Silencing RNA Holds Promise Treating Hepatitis B

Article

Work advances on drug for hepatitis B the rare disease alpha-1 antitrypsin deficiency.

The silencing technique called RNA interference (RNAi) is being used in clinical trials in Europe, Asia, and the United States against hepatitis B (HBV).

The technique was shown to be effective using technology licensed from the Wisconsin Alumni Research Foundation. Arrowhead Pharmaceuticals is in the midst of a private stock offering aimed at raising $45 million to advance the HBV drug, and another at treating the rare disease alpha-1 antitrypsin deficiency.

“Our strategy is to use RNAi to decrease the production of the viral proteins that weaken the immune system, allowing it to recover to the point that it will be able to clear the virus like it does in the other 90% of people who became infected,” said David Lewis, chief scientific officer at Arrowhead Pharmaceutical’s research facility.
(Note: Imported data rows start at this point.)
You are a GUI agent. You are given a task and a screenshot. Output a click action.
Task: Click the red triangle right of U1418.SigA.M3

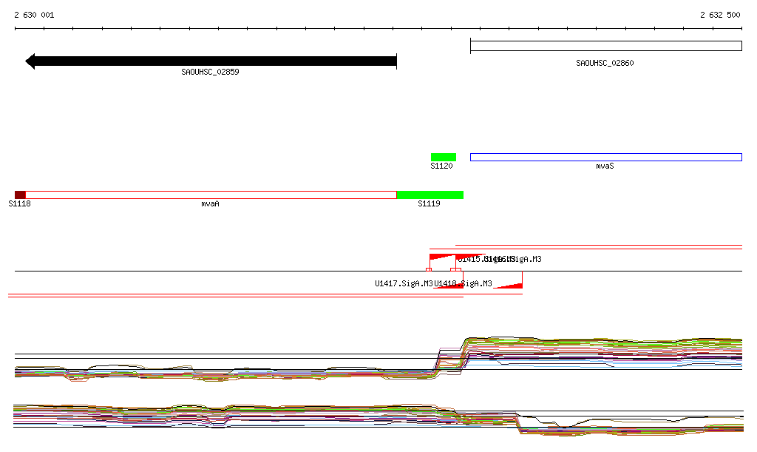(509, 284)
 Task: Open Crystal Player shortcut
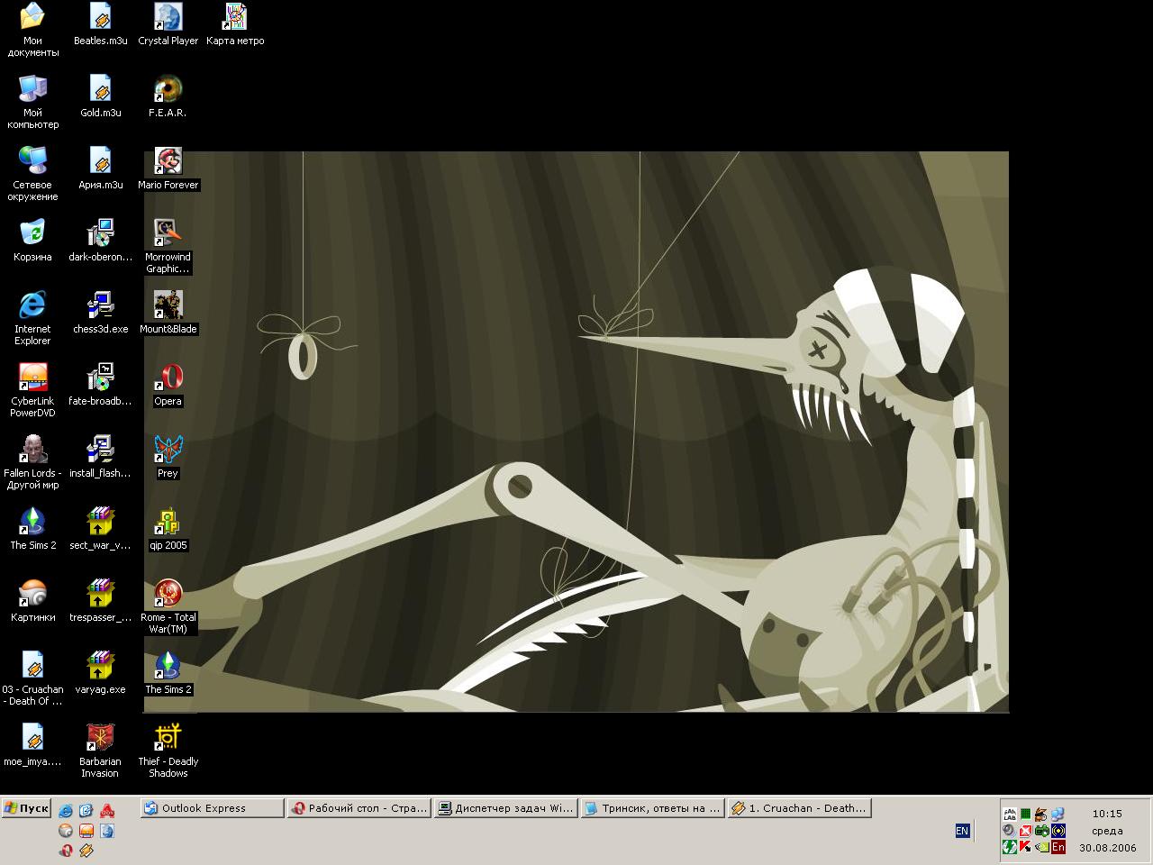pos(168,17)
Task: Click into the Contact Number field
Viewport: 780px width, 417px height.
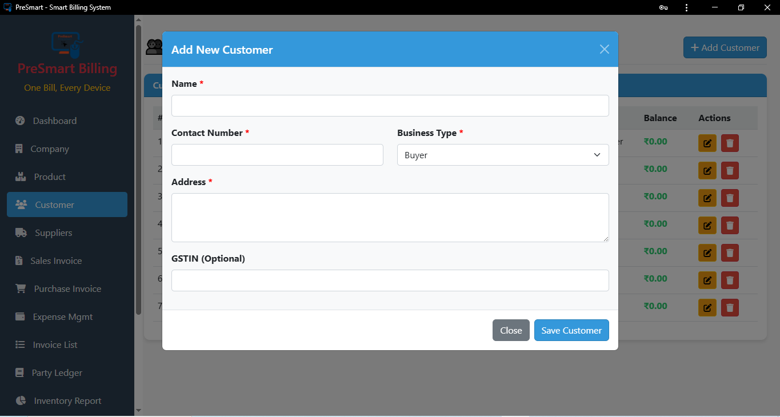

RNAi was discovered in 1998, and many had high hopes that it could fight disease by shutting down the problematic genes. However, this proved difficult to achieve, and so far there are no FDA approved RNAi medications available, but there are 2 investigational drugs in the final phase of clinical trials.

During the early development of RNAi, the short strands of RNA that were injected into the body were usually excreted and produced no real benefit. The result was a “very expensive pee,” Lewis said.

However, things seemed to change in finding a strategy for RNAi when researchers invented a system to connect the strand of RNA to a molecule that could latch onto liver cells. The silencing technology seemed to hold a lot of promise, and persuaded the pharmaceutical company Hoffmann-La Roche to buy Mirus’ RNAi division in 2008.

However, within 3 years Roche decided to sell the business to Arrowhead. Lewis first learned about RNAi while working in UW-Madison geneticist Sean Carroll’s laboratory.

“Sean wanted to know how genes used in the butterfly wing could make different patterns, and so he wanted to manipulate where the genes are expressed,” Lewis said. “I expressed these genes in the wrong places, or knocked them down with RNAi to see their effects.”

Arrowhead is also in the process of developing other RNAi drugs, including medications for a cardiovascular condition. However, most of the effort is going towards phase 2 trials for HBV.

“Every country has its own regulatory requirements, and it’s truly a massive effort to file all those applications in over a dozen countries,” Lewis said.

Lewis noted that the HBV drug is undergoing testing at different dosing schedules and sometimes in combination with other antiviral drugs.

“This drug will not, by itself, clear the virus,” Lewis said. “That’s the job of the immune system. Even if they still have viral DNA hiding somewhere, now the immune system can recognize a cell that produces viral antigens and destroy it.”